I heard this week about a shiva at which there were many people, many children and grandchildren, but the only person who could read the Hebrew (and no one bothered to read the transliteration) of the kaddish was the person leading. There were more than 10 Jews in the room, they had a minyan, but the man leading (who was not a relative) was the only one saying the kaddish. Just hearing about this situation made me sad.
My heart aches for Israel right now - and, truly, always. And yet I don't know how I feel about the relationship between the Diaspora and Israel, and I don't know what I think about my responsibility to live there. I don't feel compelled to ask that my bones be brought there. But I have Jewish bones, and a Jewish soul, and both want Jewish children . . .

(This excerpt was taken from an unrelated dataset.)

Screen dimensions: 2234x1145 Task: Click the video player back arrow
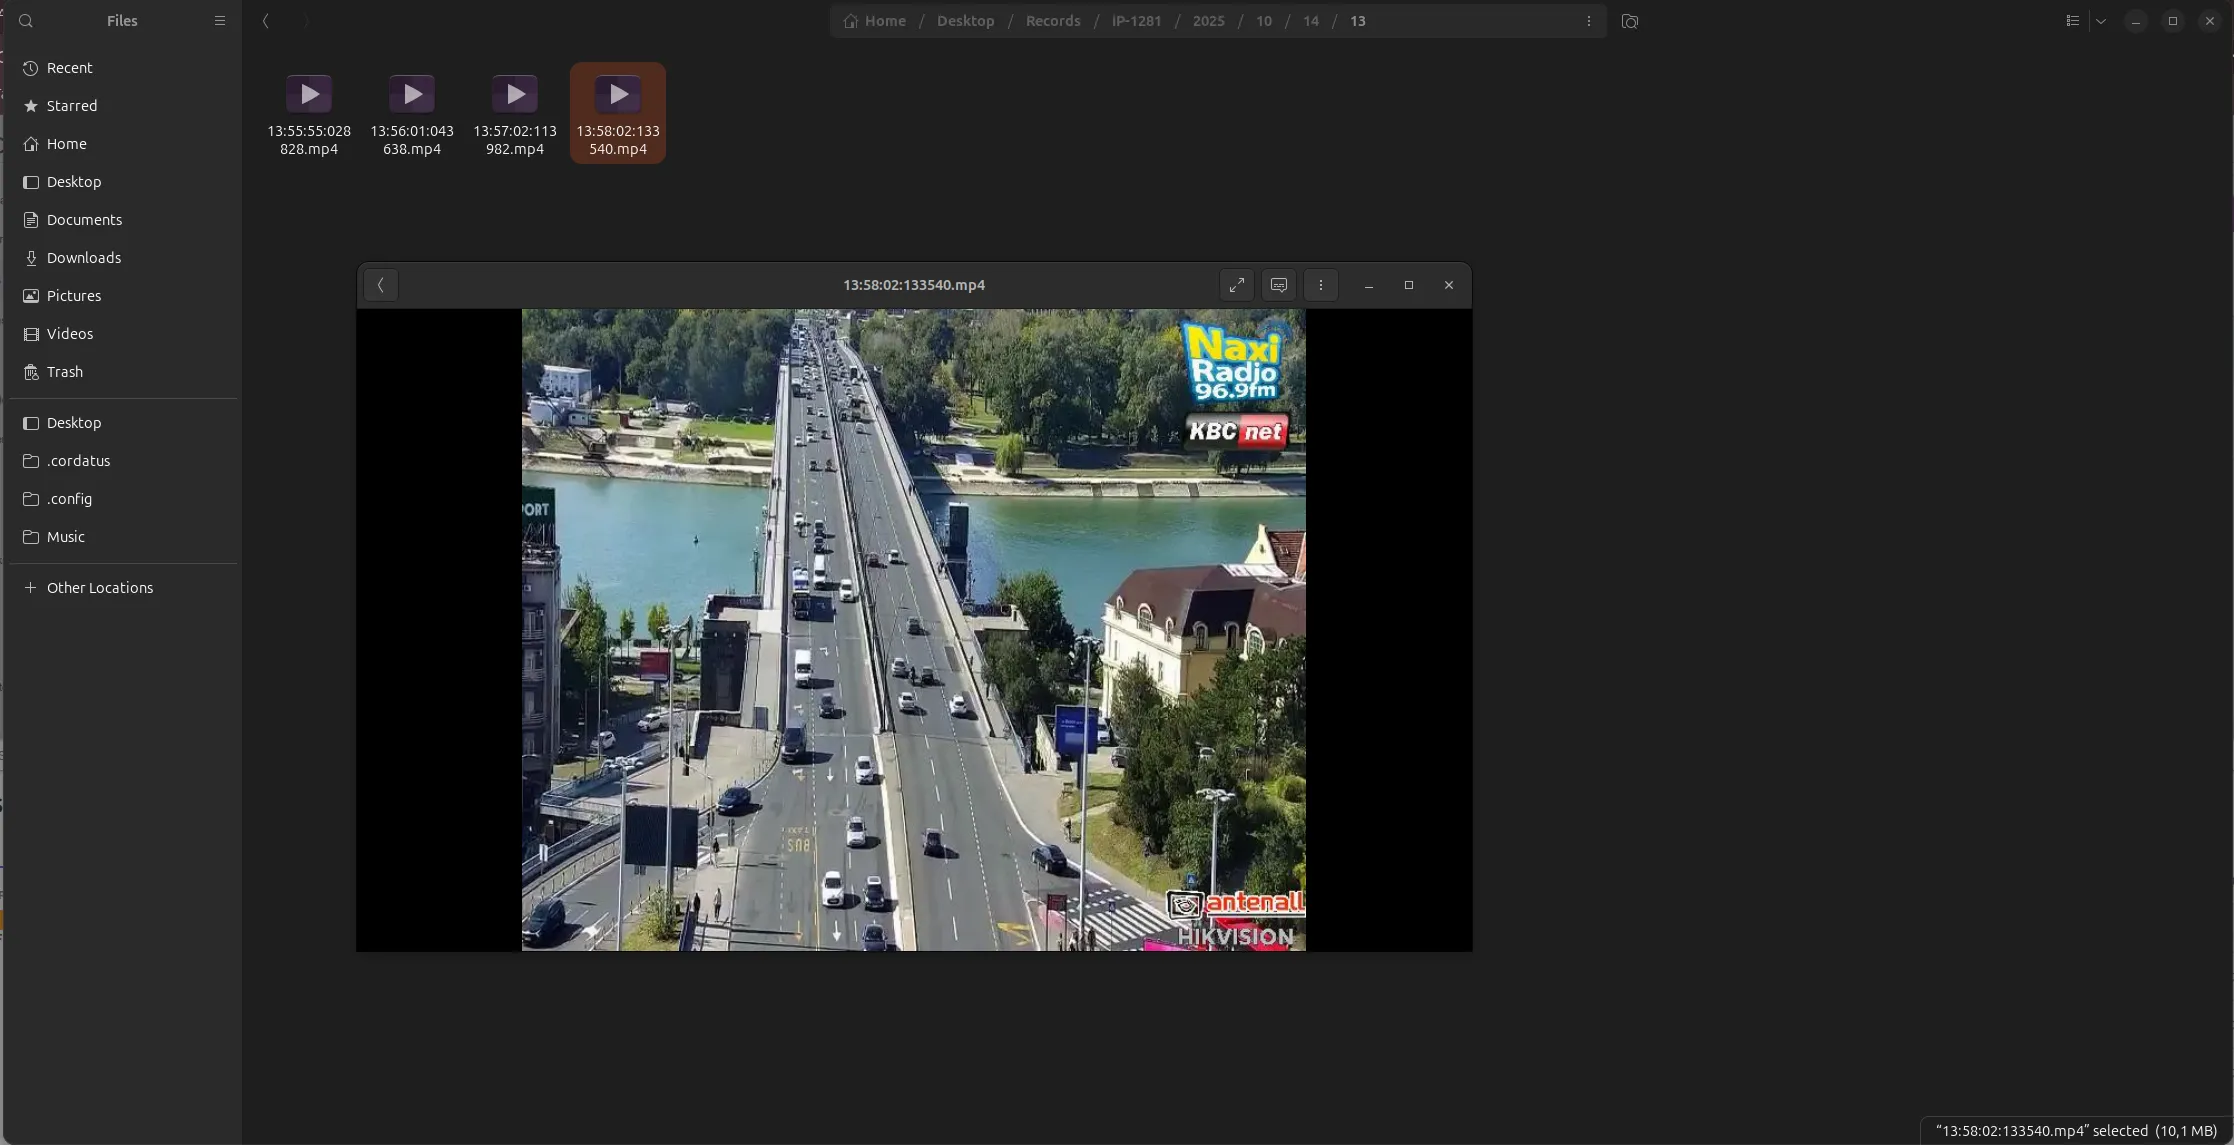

and none of that is an answer . . .
it's really all part of a very, very big question . . .
05 January 2009
Blessings for Grandchildren
I can't seem not to note that I am sitting in a coffee shop a few tables away from two young women. These women are gossiping (it's not talking, it's gossiping) about weddings and engagements and expectations. One is recently married, and she - all knowing - is talking about expectations of rings and how to make sure he gets the right one, how to find the right dress and how to talk the dressmaker into a year of payments if necessary so you can get married in the dress of your dreams (and how anything more than $2,600 is just simply too much money for a young couple who also wants parents to contribute to a down payment for a house) . . . the other woman just started dating someone right before the New Year, but she just knows he is the one . . . it has been going on and on . . .
These women are easily a decade younger than I am.
I have been trying all week to look around my life and see what I do have. In Under the Tuscan Sun the protagonist realizes that she has everything she asked for: home, family, sunlight . . . and then an adorable American writer shows up - just for her. I won't even pretent I'm driven by higher motives. What I want, what I've always wanted, are home, family, and sunlight (the book and movie both hit a nerve . . . not sure if it was the same nerve exactly, but nerves were hit) . . . I live in a place with far too little sunlight - which is probably the easiest thing to do something about. I've tried for 9 years to make a home for myself here . . .with some success . . .
as for family, I have a lot of other people's children (I work with teens) . . .
So anyway, all week I've been trying to think about what I do have, but everywhere I go - like those words that once you learn them you hear them everywhere - all I seem to see and hear are women 10 years younger than I am talking about weddings and pregnancies.
I think that also might have something to do with the other things in my life - for example my FOUR pregnant friends (and all of their very happy parents).
On Shabbat we read about Joseph getting his family settled in Goshen with himself, Asnath, and their two children. This week we read about Jacob blessing his sons and grandsons.
I also value children and grandchildren. I would like to have both.
Last fall I took a 100 hour class to become certified in training faith-based comprehensive sex educators. During one of the classes we spent about 20 minutes reflecting silently - journaling - on what our focus is (personally) when we think about our primary relationship. Everyone else in the class was either partnered or married, and I was the only person who is Jewish. When I started my journal, I found myself writing as a grandmother - thinking about sitting with my husband and watching our grandchildren sleep on our livingroom floor. I couldn't keep writing what felt so much like a work of fiction and not of hope. After 10 minutes I had to stop and go for a walk.
Lately, when I read the Torah I feel like it is full of unreasonable expectations.